Abstract
Background and objectives: There are many studies conducted on reducing the frequency and severity of fentayl-induced cough during anesthesia induction. We propose that pheniramine maleate, an antihistaminic, may suppress this cough. We aim to observe the effect of pheniramine on fentanyl-induced cough during anesthesia induction.

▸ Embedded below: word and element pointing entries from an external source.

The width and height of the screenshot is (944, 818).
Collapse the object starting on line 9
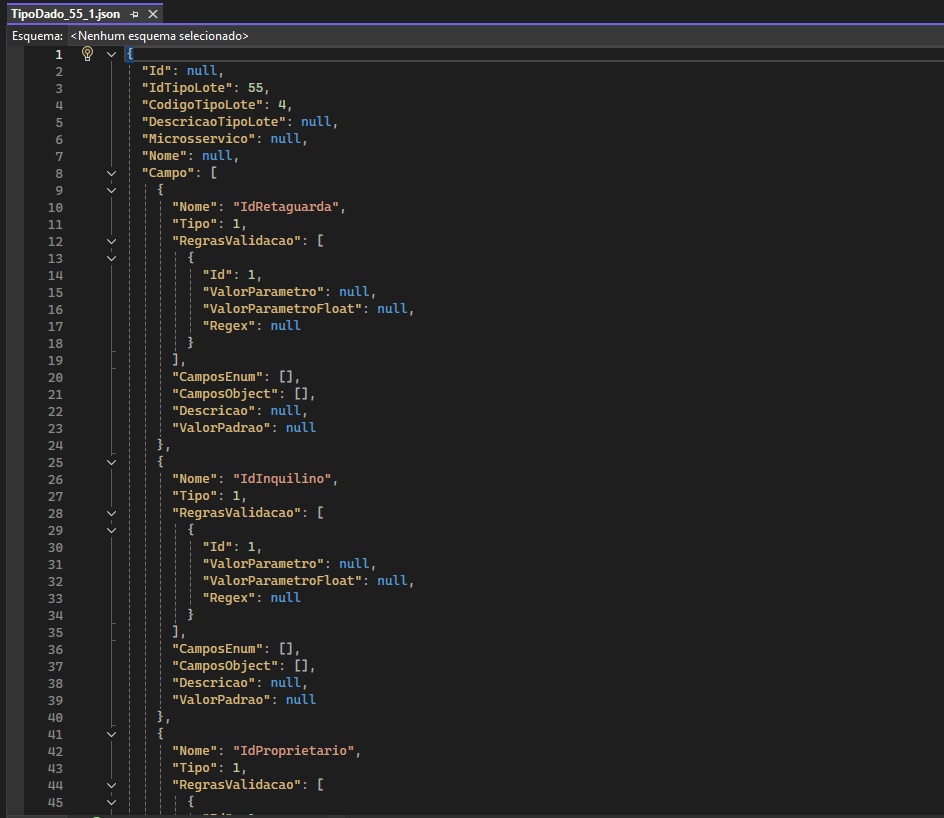pyautogui.click(x=112, y=190)
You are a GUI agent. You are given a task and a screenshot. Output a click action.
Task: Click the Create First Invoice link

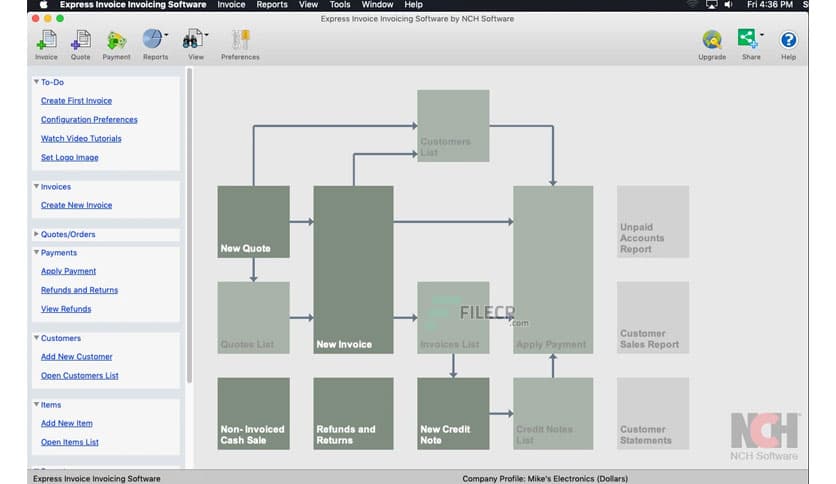[76, 101]

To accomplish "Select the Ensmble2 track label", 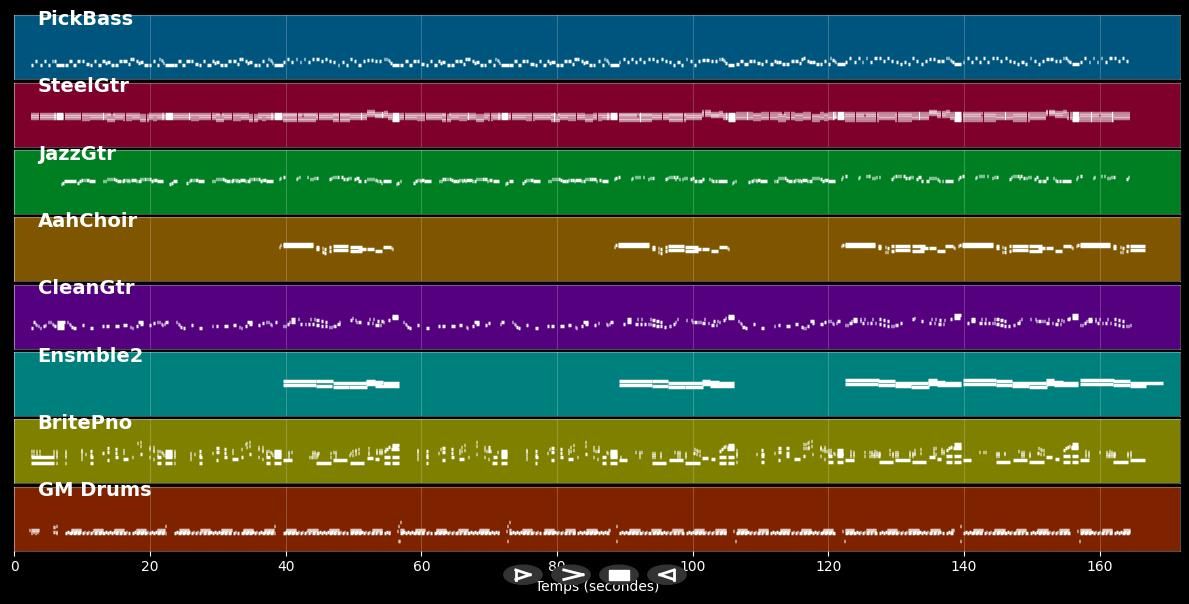I will tap(90, 356).
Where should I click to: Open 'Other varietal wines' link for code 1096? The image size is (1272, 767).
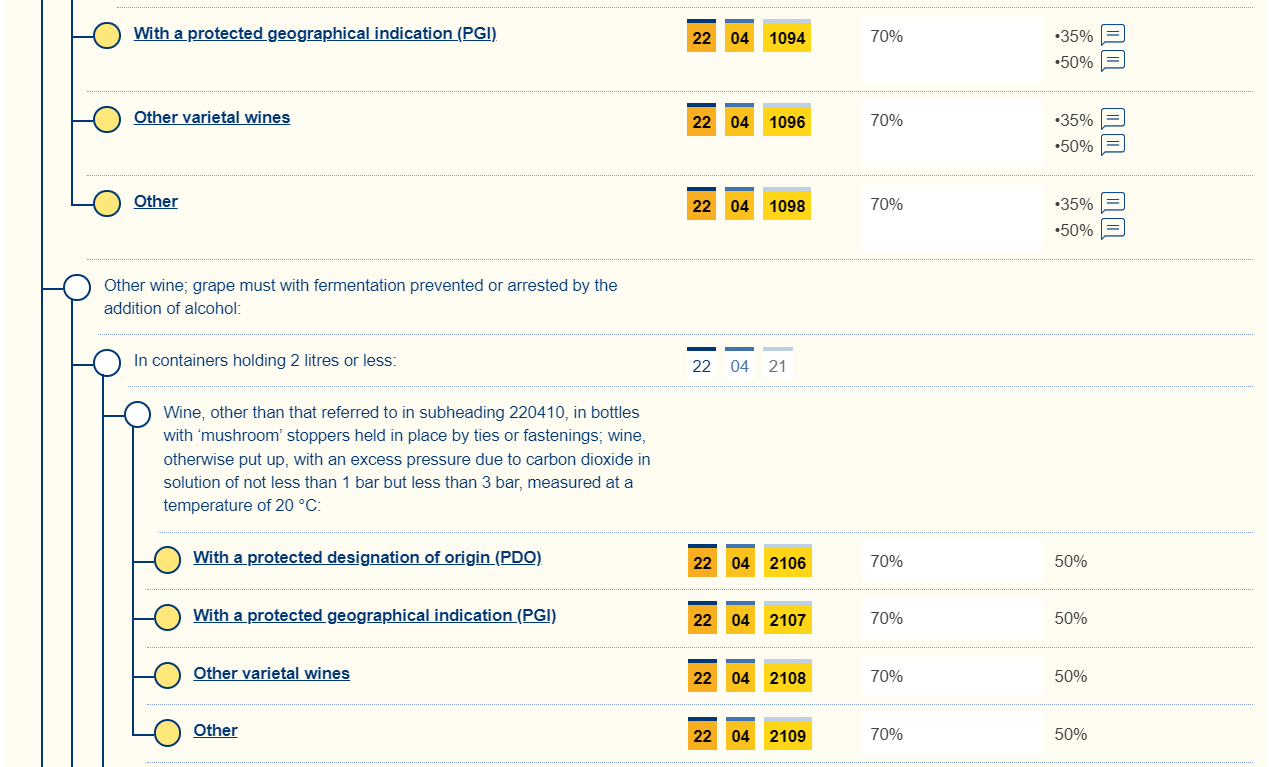tap(212, 118)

Methods: This is a double-blinded, prospective, three-arm parallel, randomized clinical trial of 120 patients with ASA (American Society of Anesthesiologists) physical status III and IV who aged ≥18 and scheduled for elective open heart surgery during general anesthesia. Patients were randomly assigned to three groups of 40 patients, using computer-generated random numbers: placebo group, pheniramine group, and lidocaine group.
Results: Cough incidence differed significantly between groups. In the placebo group, 37.5% of patients had cough, whereas the frequency was significantly decreased in pheniramine group (5%) and lidocaine group (15%) (Fischer exact test, p = 0.0007 and p = 0.0188, respectively). There was no significant change in cough incidence between pheniramine group (5%) and lidocaine group (15%) (Fischer exact test, p = 0.4325). Cough severity did also change between groups. Post Hoc tests with Bonferroni showed that mean cough severity in placebo differed significantly than that of pheniramine group and lidocaine group (p < 0.0001 and p = 0.009, respectively). There was no significant change in cough severity between pheniramine group and lidocaine group (p = 0.856).
Conclusion: Intravenous pheniramine is as effective as lidocaine in preventing fentayl-induced cough. Our results emphasize that pheniramine is a convenient drug to decrease this cough.
KEYWORDS Fentanyl; Cough; Pheniramine maleat; Anesthesia
Resumo
Justificativa e objetivos: Há muitos estudos sobre a redução da frequência e da gravidade da tosse induzida por fentanil durante a indução da anestesia. Propomos que maleato de feniramina, um anti-histamínico, pode suprimir essa tosse. Nosso objetivo foi observar o efeito de feniramina sobre a tosse induzida por fentanil durante a indução da anestesia.
Métodos: Este é um estudo clínico prospectivo, de três braços paralelos, randômico e duplo-cego, de 120 pacientes com estado físico ASA III e IV (de acordo com a Sociedade Americana de Anestesiologistas), ≥ 18 anos e programados para cirurgia cardíaca aberta eletiva sob anestesia geral. Os pacientes foram divididos aleatoriamente em três grupos de 40 pacientes cada, com números aleatórios gerados por computador: grupo placebo, grupo feniramina e grupo lidocaína.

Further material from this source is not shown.